После ухода из жизни Э.Г. Зыкова я приняла его трудный и увлекательный курс по древнерусской литературе. С удовольствием погрузилась в сложные, но необыкновенно увлекательные темы. Среди моих любимых произведений – «Слово о полку Игореве», «Житие протопопа Аввакума».

 

Вы исследовали творчество Марии Петровых, Анны Ахматовой… Как вы пришли к ним?

– Из многих моих курсов позднее вырастали спецкурсы, ответвления. Когда не стало сына, меня вернула к жизни поэзия Марии Петровых, которую я услышала впервые в исполнении актрисы Светланы Крючковой. Двенадцать месяцев я жила и дышала этими стихами – это были мои молитвы, ими начинался каждый день. Потом уже я переосмыслила поэзию Петровых как филолог, собрала материалы, написала несколько эссе, рассказала о ее жизни и творчестве в радиопередачах, на литературных вечерах. От этой важной и дорогой для меня темы отпочковалась еще одна: я проанализировала связь судьбы и творчества известной плакальщицы Ирины Федосовой и поэта Анны Ахматовой, подготовила несколько статей.

 

Сегодня, оглядываясь на свою жизнь, можете ли вы сказать, что  чувствовали в ней влияние высшего начала?

– Я человек неверующий, иногда очень жалею об этом. Но присутствие в мире некоей высшей силы, которая ведет и направляет, ощущала безусловно. У меня была долгая, насыщенная событиями жизнь, грех жаловаться.

Иногда в ней происходили настоящие чудеса. Так, у меня была юношеская мечта – увидеть Париж. На базе музея Кижи раз в четыре года проводятся «Рябининские чтения» – конференция, на которую в Карелию приезжают фольклористы со всего мира. В 1999 году я выступала там с докладом на тему «Второе издание «Причитаний Северного края» Е.В. Барсова». После выступления ко мне подошел профессор Френсис Конт, директор Института славяноведения Университета Сорбонна, и спросил, не хочу ли я поехать в Париж. Показываю ему свои костыли, а он в ответ: «Никаких проблем!». Я подумала, что это шутка, но через некоторое время мне пришло приглашение на международную конференцию по краеведению. Я сделала визу и в 2000 году, вместе с коллегой-историком из Петрозаводского университета, поехала в столицу Франции. Это была сказка моей жизни, тогда я поняла, что иногда мечты сбываются.

 

Вы обучали несколько поколений студентов. Современные молодые люди и девушки отличаются от тех, кому вы преподавали раньше?
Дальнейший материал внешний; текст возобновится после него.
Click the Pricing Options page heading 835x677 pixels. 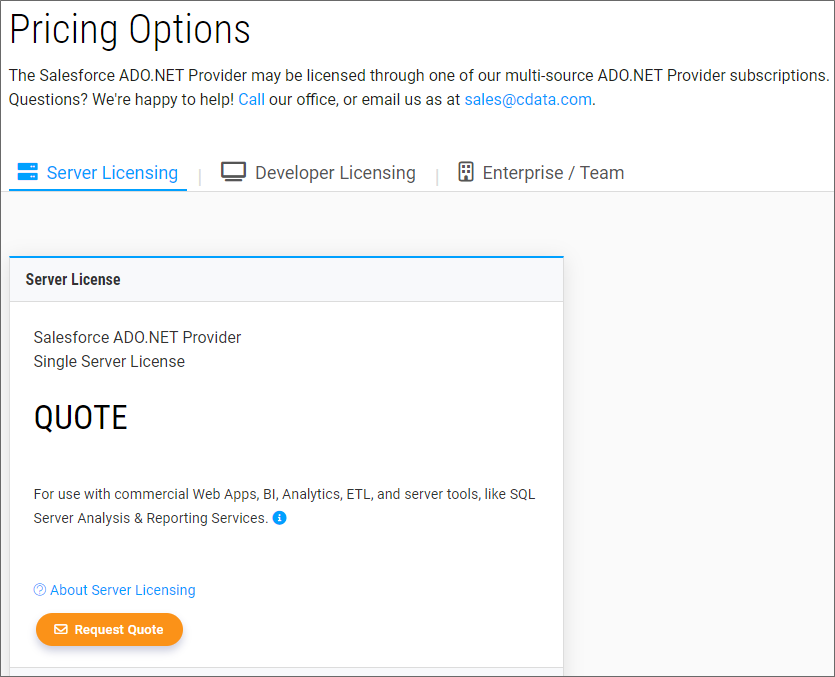(130, 30)
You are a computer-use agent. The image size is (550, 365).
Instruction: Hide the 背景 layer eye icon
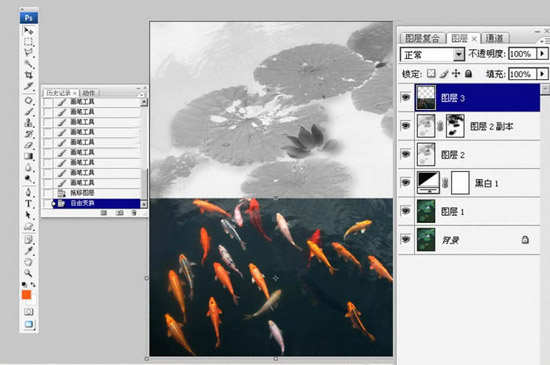point(406,239)
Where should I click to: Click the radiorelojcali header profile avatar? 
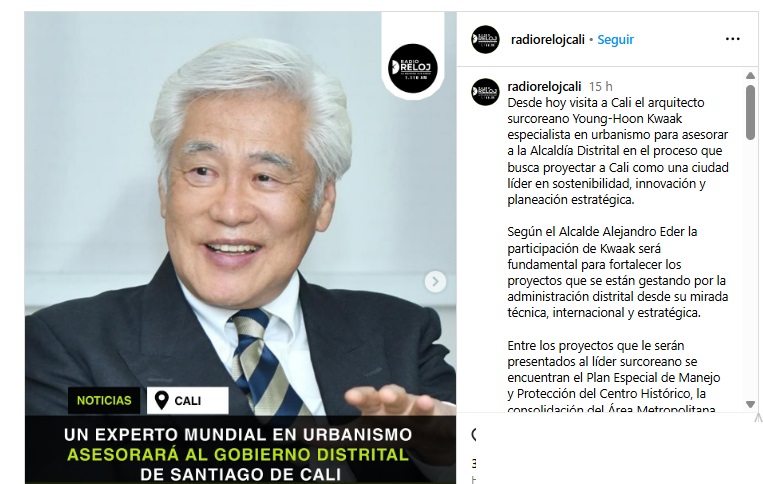pyautogui.click(x=485, y=39)
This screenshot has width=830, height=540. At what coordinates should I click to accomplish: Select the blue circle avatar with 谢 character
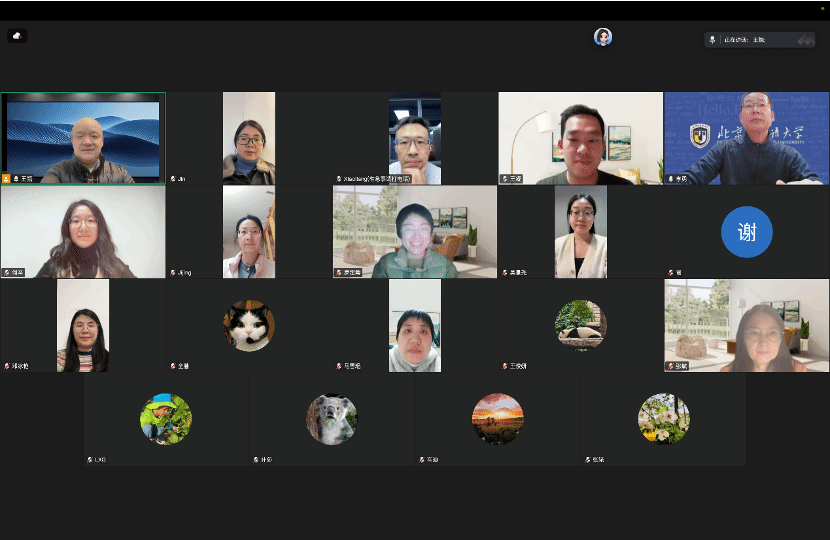pyautogui.click(x=746, y=232)
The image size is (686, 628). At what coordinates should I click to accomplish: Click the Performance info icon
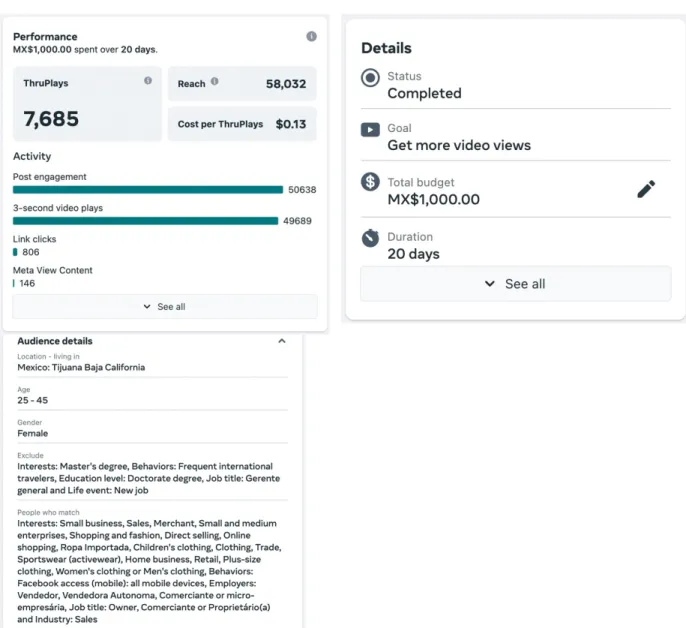(311, 36)
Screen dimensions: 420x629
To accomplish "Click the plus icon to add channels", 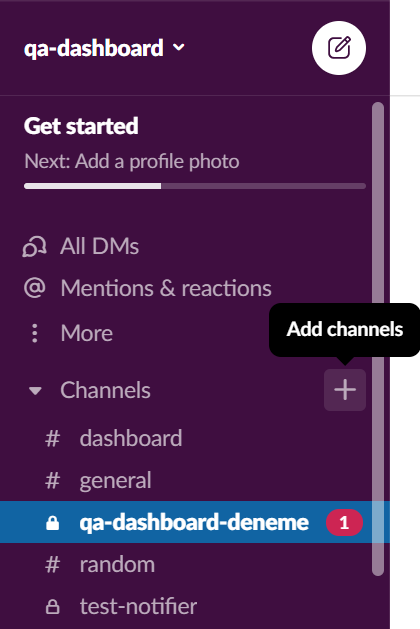I will click(x=345, y=390).
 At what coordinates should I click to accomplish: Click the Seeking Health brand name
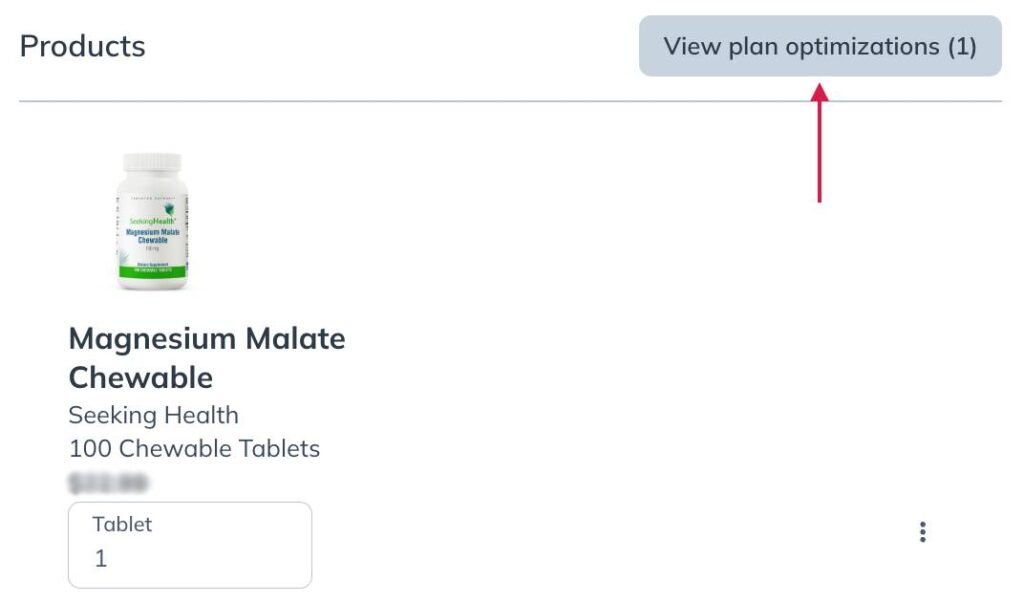[153, 415]
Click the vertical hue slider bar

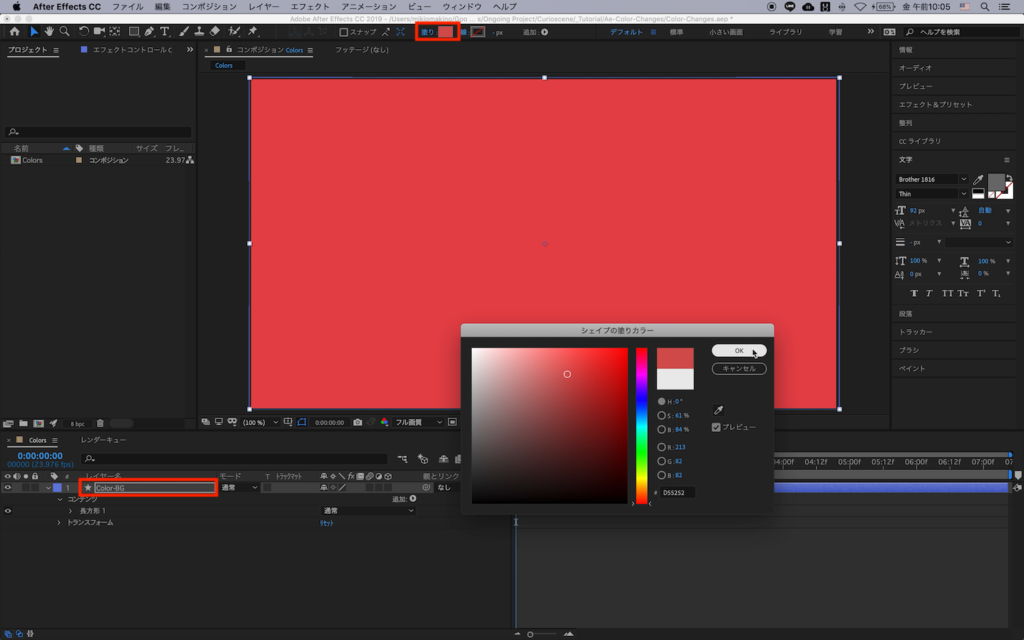click(x=641, y=425)
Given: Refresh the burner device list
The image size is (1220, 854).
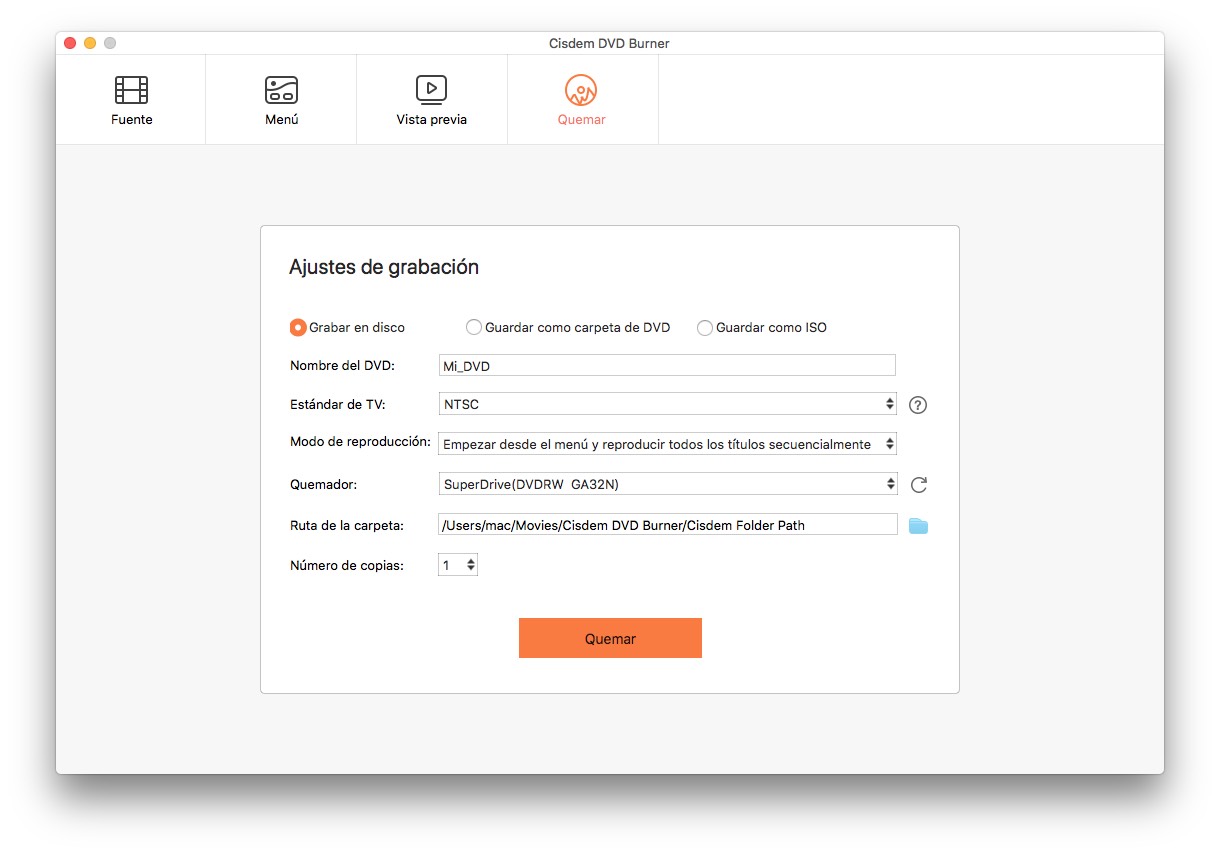Looking at the screenshot, I should tap(918, 484).
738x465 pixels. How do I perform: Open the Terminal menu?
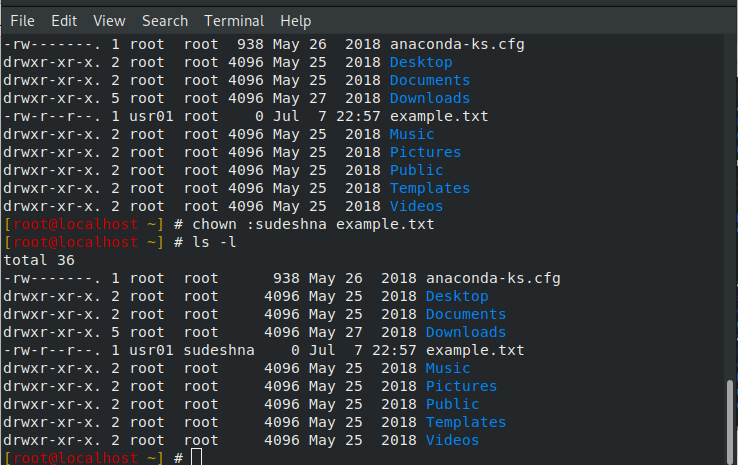point(234,20)
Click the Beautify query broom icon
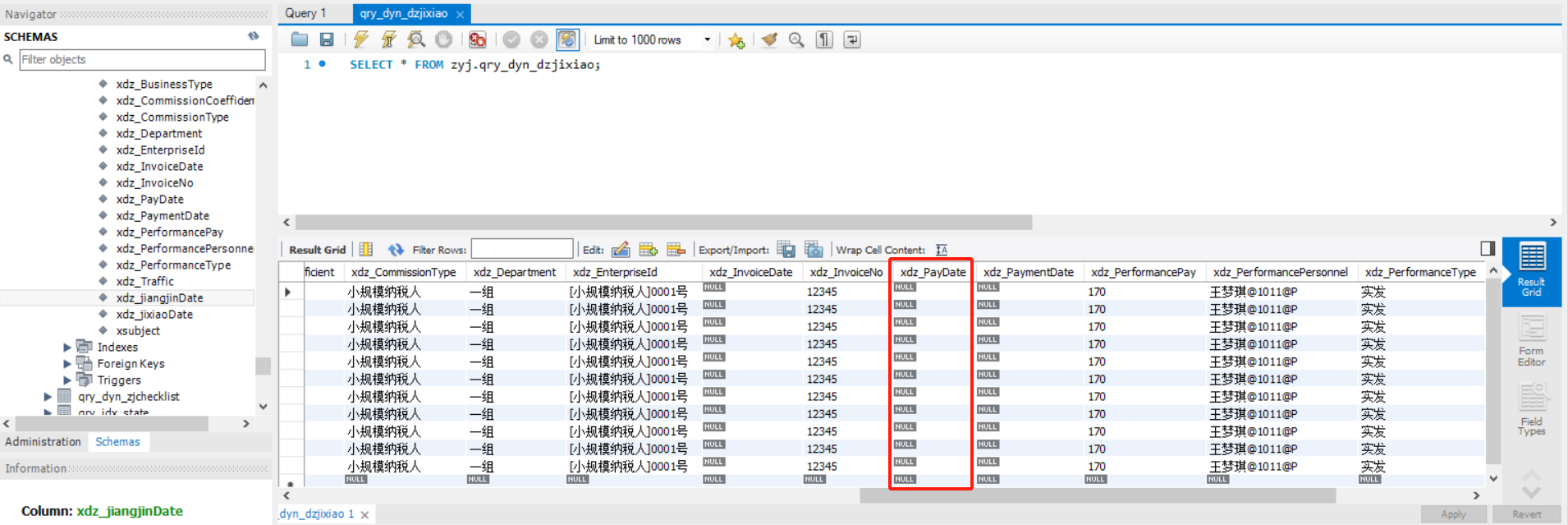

– Я убеждена в одном: если есть увлеченный преподаватель с горящими глазами, который любит свое дело и живет им, обязательно будут и увлеченные студенты, которые не остаются равнодушными, начинают интересоваться предметом. Сегодня в университете я вижу юношей и девушек, глубоко увлеченных Достоевским, Пушкиным… Если у студентов нет человеческого и научного интереса к каким-то темам, виноваты прежде всего педагоги. Конечно, всегда есть те, кто приходит в вуз, чтобы отмучиться и получить диплом, они не мотивированы на настоящую учебу, но даже таких молодых людей можно разбудить, зажечь, заинтересовать предметом. Чтобы они заразились темой, нужно постоянно быть с ними, будоражить их своих примером.

Мне кажется, в современном поколении очень много умных, способных, толковых ребят, которые стремительно овладевают знаниями, они более развиты, технически подготовлены, внутренне и внешне раскованны, свободны по сравнению с предшественниками. Когда я начинала преподавать, студенты были гораздо более темными. Но у всего есть обратная сторона: нынешние молодые люди чрезмерно рациональны, прагматичны, не хотят рисковать, мечтают в материальном плане получить все и сразу. Меня удручает современный цинизм, отсутствие в жизни романтического начала. Но в целом это очень талантливое, грамотное поколение.